Camera Clubs - Yenra

History of California Pictorialism - an exhibit that displays the pictorial photography tradition

Camera Clubs - Vase - 1925

The Boston University Art Gallery (BUAG) is excited to announce California Dreaming: Camera Clubs and the Pictorial Photography Tradition opening at the gallery on Thursday, January 29th. California Dreaming examines the very active, yet relatively under examined tradition of pictorial photography practiced in the context of camera clubs in California during the first half of the twentieth century.
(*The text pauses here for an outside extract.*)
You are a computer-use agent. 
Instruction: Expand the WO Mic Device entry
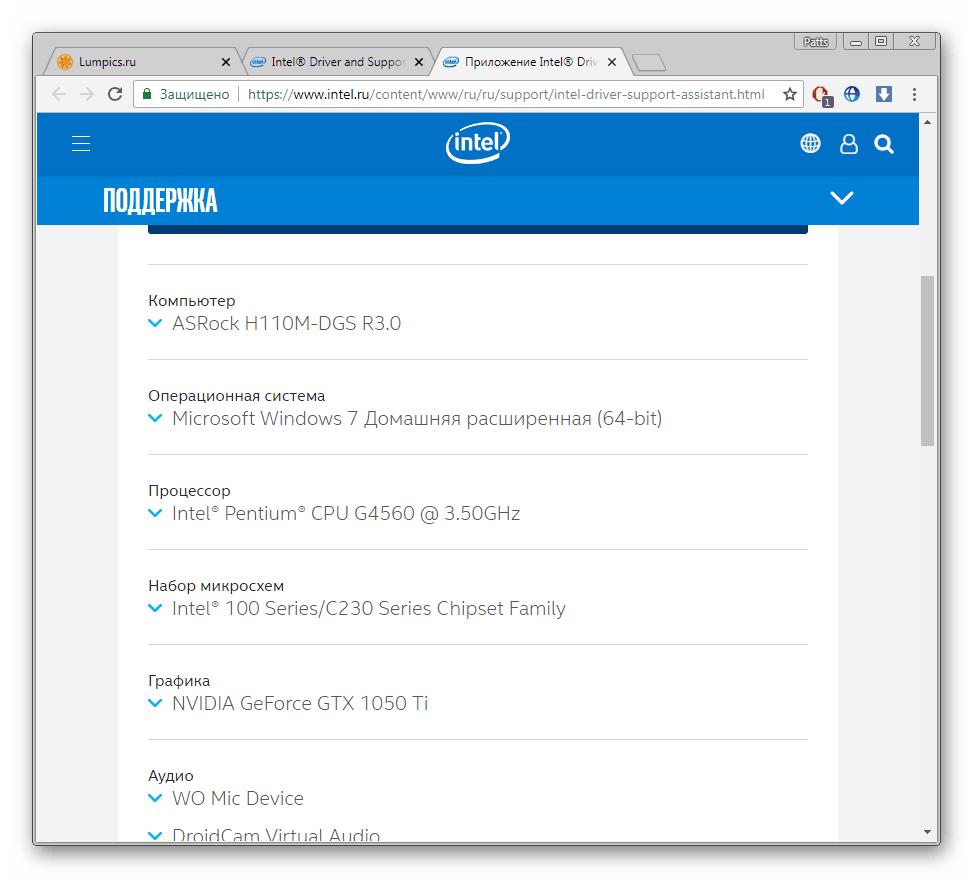pyautogui.click(x=155, y=799)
Representing the work of forty seven photographers, California Dreaming focuses on well-known artists, including Ansel Adams, Anne Brigman, William E. Dassonville, John Paul Edwards, Arnold Genthe, Karl Struss, Margrethe Mather and Edward Weston; while exposing lesser-known artists including Fred R. Archer, Will Connell, Arthur F. Kales, Louis Fleckenstein, Louis Goetz, Florence B. Kemmler, Hiromu Kira, Toyo Miyatake, William Mortensen, Kaye Shimojima, and others.
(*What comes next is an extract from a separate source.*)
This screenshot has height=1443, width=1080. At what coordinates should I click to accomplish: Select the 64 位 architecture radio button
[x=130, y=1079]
California Dreaming sets out to defy tired stereotypes that minimize twentieth-century Pictorialist practice. Pictorialism after about 1910 has typically been ignored or trivialized in histories of photography, as photographers and critics in the 1920s began to embrace a more modernist approach to photographic practice. As such, Pictorialism came to be seen as outdated. Whereas modernist photographers were celebrated for their appreciation of urban, industrial and technological subjects, and their use of pure photographic vision through control of perspective and hard focus; Pictorialist photographers were chastised for their embrace of idealized, picturesque subjects, their use of expressive printmaking techniques and hand manipulation, and their preference for soft focus. Although this dichotomy between Pictorialism and modernism continues to be perpetuated in exhibitions and scholarship, this was not the case in the camera clubs themselves. California Dreaming demonstrates that photographers working in camera clubs under the rubric of Pictorialism created work that either incorporated elements from both modes or encompassed more modernist modes altogether.

The broad selection of images presented in California Dreaming, many of which have never been exhibited or reproduced before, will attest to the visual power, complexity, and breadth of photography created in the camera clubs. Camera clubs were thriving centers of photographic activity at this time, with a particularly strong following in California. Within these clubs, a range of amateur and professional photographers interacted socially and intellectually in order to exchange ideas about photography and art. Scholars and curators on the West Coast are writing about the history of California Pictorialism and camera clubs, yet this history still remains virtually unknown on the East Coast. Most photographers in this exhibition, even those crucial to the development of photography out west, will be entirely new to New England viewers.

California Dreaming: Camera Clubs and the Pictorial Photography Tradition showcases over ninety photographs from a group of forty-seven individual artists. Lenders to the exhibition include: The J. Paul Getty Museum, The Los Angeles County Museum of Art, The Oakland Museum of California, Michael G. Wilson and the Wilson Centre for Photography, the Stephen White Collection (II), Dennis Reed, and other private lenders. A full-color, 125-page exhibition catalogue - with an essay by exhibition Curator and Boston University Art Gallery Director, Stacey McCarroll, and an introduction by Boston University Professor of Art History and Photography Historian, Kim Sichel - accompanies the exhibition.